__Exercise task__: Copy every item below word for word, keeping each line as it is.

Records for finding described items
============================================================
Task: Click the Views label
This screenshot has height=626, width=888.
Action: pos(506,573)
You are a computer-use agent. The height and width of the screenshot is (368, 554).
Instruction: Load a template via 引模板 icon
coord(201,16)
============================================================
__The solution__:
Task: Click the Views label
This screenshot has height=626, width=888.
Action: pos(506,573)
You are a computer-use agent. The height and width of the screenshot is (368, 554).
Instruction: Load a template via 引模板 icon
coord(201,16)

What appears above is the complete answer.